Quote the forum thread about the East Florida bee deaths word for word, between "I don’t believe" and "the same day.", inclusive.

SELECTED EXTRACT -
=====
# East Florida Bee keepers dead bees figured out.



## wavecrazed (Sep 21, 2011)

http://www.floridatoday.com/article...rd-caused-by-insecticide?odyssey=mod|mostview


----------



## NorthernIllinoisPlumber (Aug 17, 2010)

That is really horrible...what is even worse is not having them insured.


----------



## DixieLee (Nov 1, 2011)

Where is Suttonbeeman? He's not too far from there. Didn't he say last year that he would "take care" of anyone who invaded his territory? I was just wondering?


----------



## Baldursson (Nov 22, 2011)

That is absolutly horrible. sometimes people just plain suck


----------



## Keth Comollo (Nov 4, 2011)

Another good reason not to open feed! Poor guy!


----------



## VeggieGardener (Oct 4, 2011)

Keth Comollo said:


> Another good reason not to open feed! Poor guy!


Are your bees trained not to take food from strangers? This could happen to any of us whether we open feed or not. Just takes an ignorant person with a desire to kill bees for whatever reason. It does suck!


----------



## deknow (Jul 17, 2006)

The early reports said that these beeks were using fipronol (Roach poison) in sub traps in the hives (this is fairly common) . It is devistating no matter the cause...but if is is.beek error it should be recognized as.such.
Deknow


----------



## BEES4U (Oct 10, 2007)

Or, contamination of the feedstuff. 

“They’ve determined it wasn’t mosquito spraying,” said Jerry Hayes, chief apiary inspector for the Florida Department of Agriculture and Consumer Services. “They’re looking at contamination of the feedstuff.”


----------



## Fusion_power (Jan 14, 2005)

The inference is that the beekeeper fed the poison to his own bees. The big question to ask is how did he manage to poison virtually all of them? And the bigger question is how many other beekeepers were poisoned because their bees robbed out the poisoned honey?

DarJones


----------



## deknow (Jul 17, 2006)

...well,.if one made up shb traps all in one batch, and did it poorly (ie corrugated cardboard instead of plastic, sugar mixed with the Crisco/fipronol) . I'm not saying this is what happened, but early reports said they were using fipronol in the hives.....just goofing a.little.on this could.kill all.the bees.


----------



## FlowerPlanter (Aug 3, 2011)

I don’t believe a bit of it. That many bees brought in that much poison and then every bee in the hive ate some of the poisoned syrup at the same time so that they all died the same day. 

The first news article said all killed in one day, 2300 hives from one beek and 400 from another beek who lost hive too.

Ever try to kill ants with ant poison, it can take weeks to kill them all. the problem is there are so many of them and they all have to eat the poison in order to die.

With bees foraging everywhere and having stores to feed from how could you make all the bees in a hive eat the same food that was just brought in? then multiply it by over 2700 hives. how much syrup would you need to feed to insure that every hive of 2700 get enough to kill every bee in it, plus the bees will pack most of it away for later, could you even fit that much in the back of a truck in a tote?

But its nice to know “They’ve determined it wasn’t mosquito spraying,” 

Sounds like a cover up.


----------



## suttonbeeman (Aug 22, 2003)
=====
RECORDED INFORMATION -

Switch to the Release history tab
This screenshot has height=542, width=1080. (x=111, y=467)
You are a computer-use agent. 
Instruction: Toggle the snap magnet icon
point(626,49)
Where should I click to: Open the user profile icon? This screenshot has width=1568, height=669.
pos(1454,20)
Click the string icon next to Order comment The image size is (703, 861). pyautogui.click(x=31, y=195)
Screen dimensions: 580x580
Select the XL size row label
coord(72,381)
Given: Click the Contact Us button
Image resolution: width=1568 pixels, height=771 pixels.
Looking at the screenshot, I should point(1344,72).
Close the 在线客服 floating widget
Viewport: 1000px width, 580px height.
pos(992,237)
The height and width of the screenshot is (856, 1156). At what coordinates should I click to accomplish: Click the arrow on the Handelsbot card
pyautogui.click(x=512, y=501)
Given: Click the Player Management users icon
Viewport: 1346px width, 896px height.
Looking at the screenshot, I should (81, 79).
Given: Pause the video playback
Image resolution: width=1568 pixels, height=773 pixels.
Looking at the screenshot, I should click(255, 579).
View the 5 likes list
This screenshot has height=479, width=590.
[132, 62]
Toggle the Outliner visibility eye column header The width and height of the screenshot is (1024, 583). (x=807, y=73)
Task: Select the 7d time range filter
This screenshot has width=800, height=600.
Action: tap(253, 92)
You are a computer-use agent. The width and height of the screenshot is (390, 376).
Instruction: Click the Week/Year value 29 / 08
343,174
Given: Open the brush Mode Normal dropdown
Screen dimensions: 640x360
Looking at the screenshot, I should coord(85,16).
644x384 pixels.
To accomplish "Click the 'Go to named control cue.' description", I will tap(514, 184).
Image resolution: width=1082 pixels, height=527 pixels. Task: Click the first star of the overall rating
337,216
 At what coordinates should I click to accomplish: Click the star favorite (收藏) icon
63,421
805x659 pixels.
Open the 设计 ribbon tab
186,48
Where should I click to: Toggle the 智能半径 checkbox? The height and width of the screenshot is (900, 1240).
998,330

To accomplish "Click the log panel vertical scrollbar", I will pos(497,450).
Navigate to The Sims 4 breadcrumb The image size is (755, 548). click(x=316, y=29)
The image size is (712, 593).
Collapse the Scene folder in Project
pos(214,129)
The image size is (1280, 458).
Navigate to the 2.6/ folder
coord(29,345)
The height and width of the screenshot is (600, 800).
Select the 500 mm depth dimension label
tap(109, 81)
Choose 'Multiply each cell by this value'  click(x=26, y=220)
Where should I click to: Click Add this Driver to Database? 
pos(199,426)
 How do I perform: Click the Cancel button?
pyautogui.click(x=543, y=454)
=====
REPLY -
I don’t believe a bit of it. That many bees brought in that much poison and then every bee in the hive ate some of the poisoned syrup at the same time so that they all died the same day.